The quaint seaside town of GRACEPOINT gets its first murder investigation when the body of 12-year-old Danny Solano is discovered on the beach in an apparent suicide that reveals itself to be far more sinister. Detective Ellie Miller (Anna Gunn) is determined to solve the crime and bring the Solano family much-needed peace. But her process is hampered by the arrival of Detective Emmett Carver (David Tennant), a brusque and brooding outsider with demons of his own.

Is it any good?

David Tennant's having a serious case of déjà vu in this seriesa near carbon-copy remake of Broadchurch, the critically acclaimed crime drama ​he starred in last year in Britain. Not just because the basic plot and setting are the same -- aside from transplanting the action to a seaside town in Northern California -- but because Tennant is playing the exact same character. The only difference is, he has a different name and an American accent.

This isn't the first time an actor from another country has been asked to put an American spin on a TV role he's already done (see also: Low Winter Sun). But it's something you don't see a lot -- and maybe there's good reason for that. After all, the first few episodes of Gracepoint are so eerily similar to Broadchurch that you have to wonder what the point was in remaking it. It's still great television, but for our money the original was fine the way it was.

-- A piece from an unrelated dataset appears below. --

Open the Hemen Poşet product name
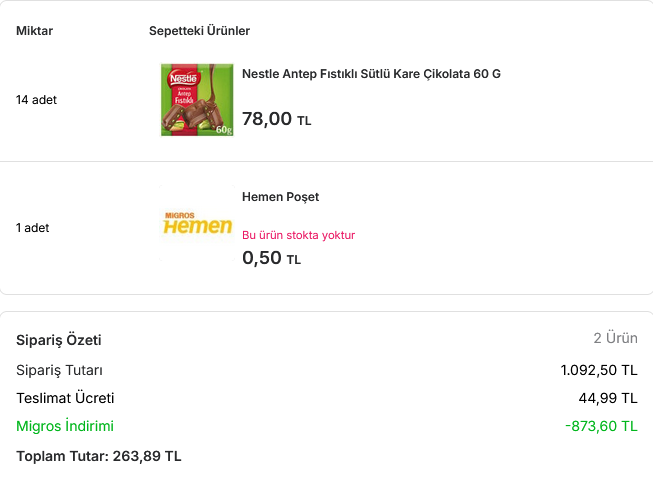This screenshot has width=653, height=481. (280, 197)
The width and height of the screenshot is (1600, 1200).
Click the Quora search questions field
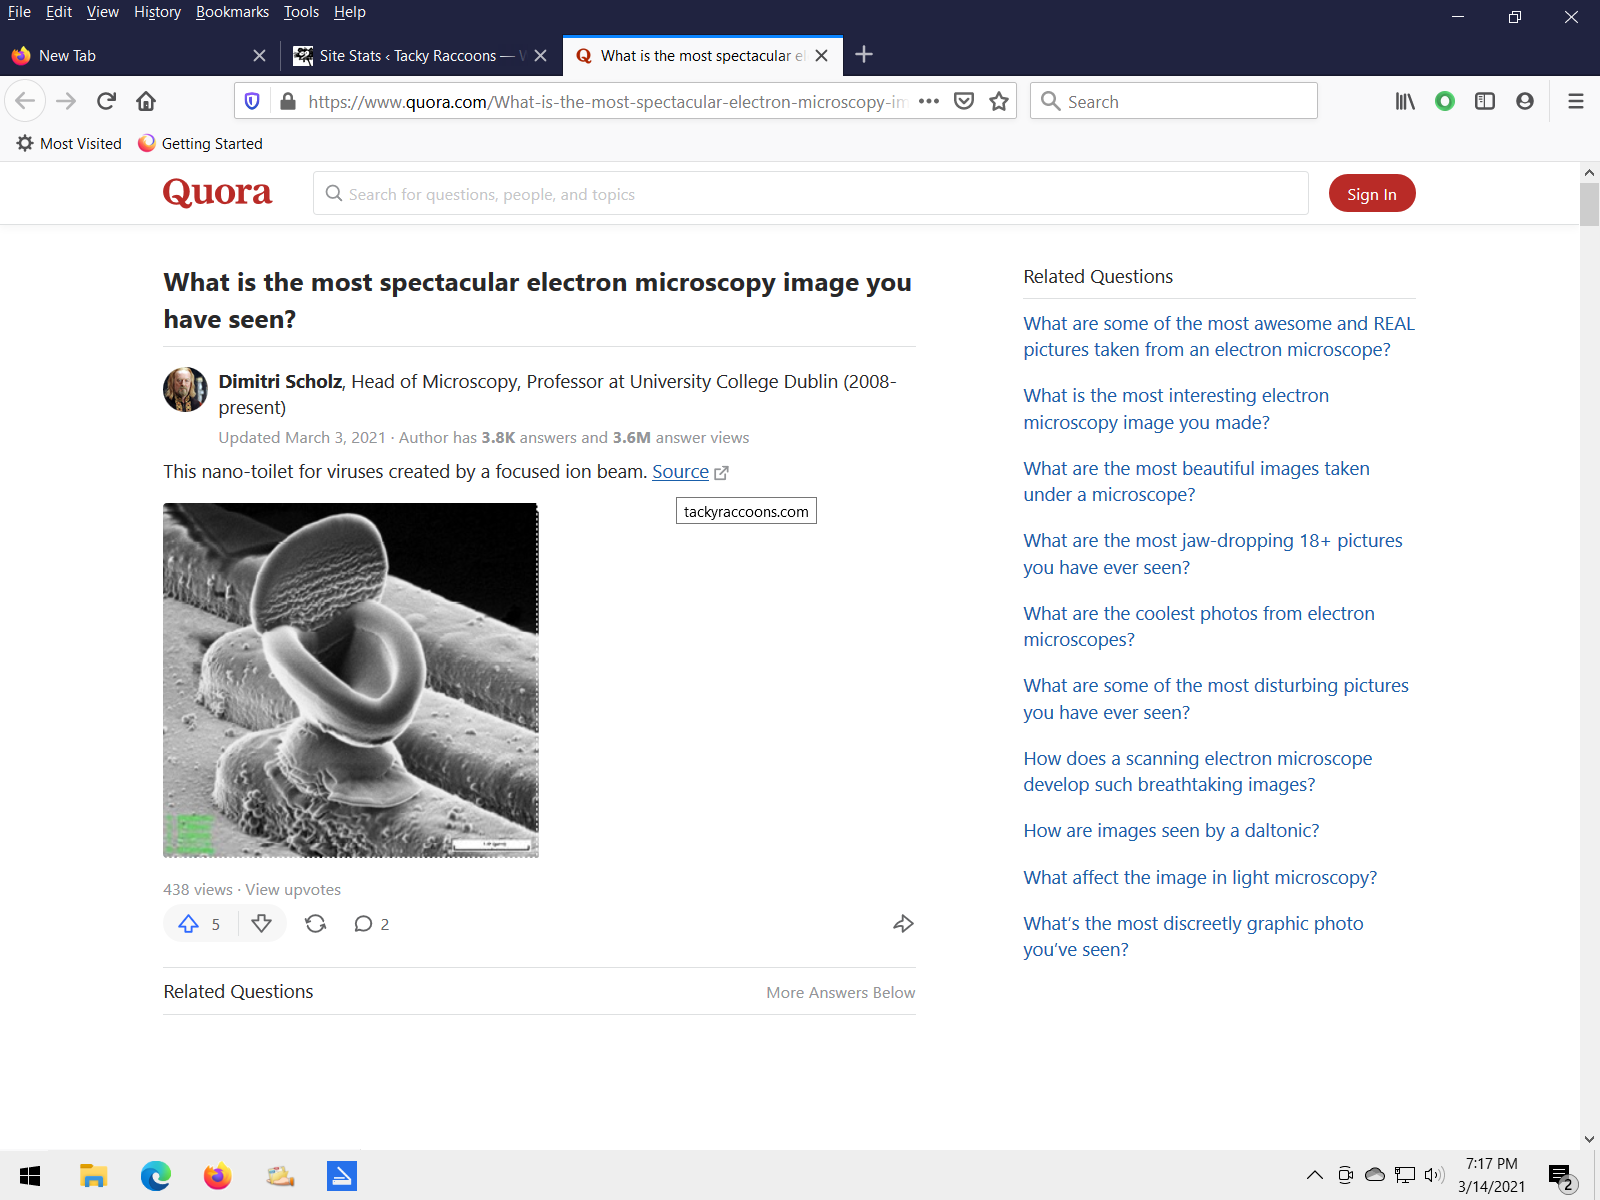click(810, 194)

Talk to your kids about ...

  • Families can talk about Gracepoint's surprising lack of blood and gore, considering the subject matter. How does the show's violent content compare to other crime series you've seen? Does a series have to be graphic to be gripping?

  • In what ways does Gracepoint differ from Broadchurch, the British series it's based on? In what ways is it similar? What changes were made to tailor the story to American audiences -- and were they even necessary? 


  • How heavily do technology, the media, and social networking affect crime-solving, particularly when it comes to high-profile cases? Does Gracepoint portray their influence in a realistic way?